Segment Start: DATA SUPPLIED
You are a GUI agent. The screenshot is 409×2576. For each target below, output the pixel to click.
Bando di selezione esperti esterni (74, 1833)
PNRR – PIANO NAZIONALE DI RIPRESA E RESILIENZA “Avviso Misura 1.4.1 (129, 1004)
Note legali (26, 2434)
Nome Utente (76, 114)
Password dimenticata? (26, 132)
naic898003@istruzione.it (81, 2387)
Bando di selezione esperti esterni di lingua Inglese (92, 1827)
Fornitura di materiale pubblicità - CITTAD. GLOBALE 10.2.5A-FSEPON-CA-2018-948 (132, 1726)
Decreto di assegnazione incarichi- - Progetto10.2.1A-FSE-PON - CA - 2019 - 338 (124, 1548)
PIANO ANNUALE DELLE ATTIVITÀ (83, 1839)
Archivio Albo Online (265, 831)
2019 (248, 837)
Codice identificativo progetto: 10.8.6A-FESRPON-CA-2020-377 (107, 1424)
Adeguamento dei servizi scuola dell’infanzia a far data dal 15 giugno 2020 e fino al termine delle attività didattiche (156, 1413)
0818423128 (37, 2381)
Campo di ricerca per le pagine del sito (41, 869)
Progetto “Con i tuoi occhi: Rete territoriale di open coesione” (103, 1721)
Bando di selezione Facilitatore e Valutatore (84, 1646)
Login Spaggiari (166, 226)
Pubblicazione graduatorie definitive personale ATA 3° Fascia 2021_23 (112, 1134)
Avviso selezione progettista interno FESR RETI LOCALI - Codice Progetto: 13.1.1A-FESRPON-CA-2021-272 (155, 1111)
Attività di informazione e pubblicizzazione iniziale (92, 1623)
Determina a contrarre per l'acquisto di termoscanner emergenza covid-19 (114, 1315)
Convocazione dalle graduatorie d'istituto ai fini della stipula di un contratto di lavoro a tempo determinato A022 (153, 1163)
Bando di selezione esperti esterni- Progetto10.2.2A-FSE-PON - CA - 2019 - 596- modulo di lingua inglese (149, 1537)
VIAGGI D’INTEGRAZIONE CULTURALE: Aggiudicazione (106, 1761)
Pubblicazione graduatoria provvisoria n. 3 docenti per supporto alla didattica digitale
Segment End: DATA SUPPLIED
# WHAT IS NEEDED
Restate the data above word for word, omitting nothing.

# RESPONSE BOX
You are a GUI agent. The screenshot is 409×2576. For each target below, output the pixel to click.
Bando di selezione esperti esterni (74, 1833)
PNRR – PIANO NAZIONALE DI RIPRESA E RESILIENZA “Avviso Misura 1.4.1 (129, 1004)
Note legali (26, 2434)
Nome Utente (76, 114)
Password dimenticata? (26, 132)
naic898003@istruzione.it (81, 2387)
Bando di selezione esperti esterni di lingua Inglese (92, 1827)
Fornitura di materiale pubblicità - CITTAD. GLOBALE 10.2.5A-FSEPON-CA-2018-948 (132, 1726)
Decreto di assegnazione incarichi- - Progetto10.2.1A-FSE-PON - CA - 2019 - 338 (124, 1548)
PIANO ANNUALE DELLE ATTIVITÀ (83, 1839)
Archivio Albo Online (265, 831)
2019 (248, 837)
Codice identificativo progetto: 10.8.6A-FESRPON-CA-2020-377 (107, 1424)
Adeguamento dei servizi scuola dell’infanzia a far data dal 15 giugno 2020 e fino al termine delle attività didattiche (156, 1413)
0818423128 (37, 2381)
Campo di ricerca per le pagine del sito (41, 869)
Progetto “Con i tuoi occhi: Rete territoriale di open coesione” (103, 1721)
Bando di selezione Facilitatore e Valutatore (84, 1646)
Login Spaggiari (166, 226)
Pubblicazione graduatorie definitive personale ATA 3° Fascia 2021_23 (112, 1134)
Avviso selezione progettista interno FESR RETI LOCALI - Codice Progetto: 13.1.1A-FESRPON-CA-2021-272 (155, 1111)
Attività di informazione e pubblicizzazione iniziale (92, 1623)
Determina a contrarre per l'acquisto di termoscanner emergenza covid-19 (114, 1315)
Convocazione dalle graduatorie d'istituto ai fini della stipula di un contratto di lavoro a tempo determinato A022 (153, 1163)
Bando di selezione esperti esterni- Progetto10.2.2A-FSE-PON - CA - 2019 - 596- modulo di lingua inglese (149, 1537)
VIAGGI D’INTEGRAZIONE CULTURALE: Aggiudicazione (106, 1761)
Pubblicazione graduatoria provvisoria n. 3 docenti per supporto alla didattica digitale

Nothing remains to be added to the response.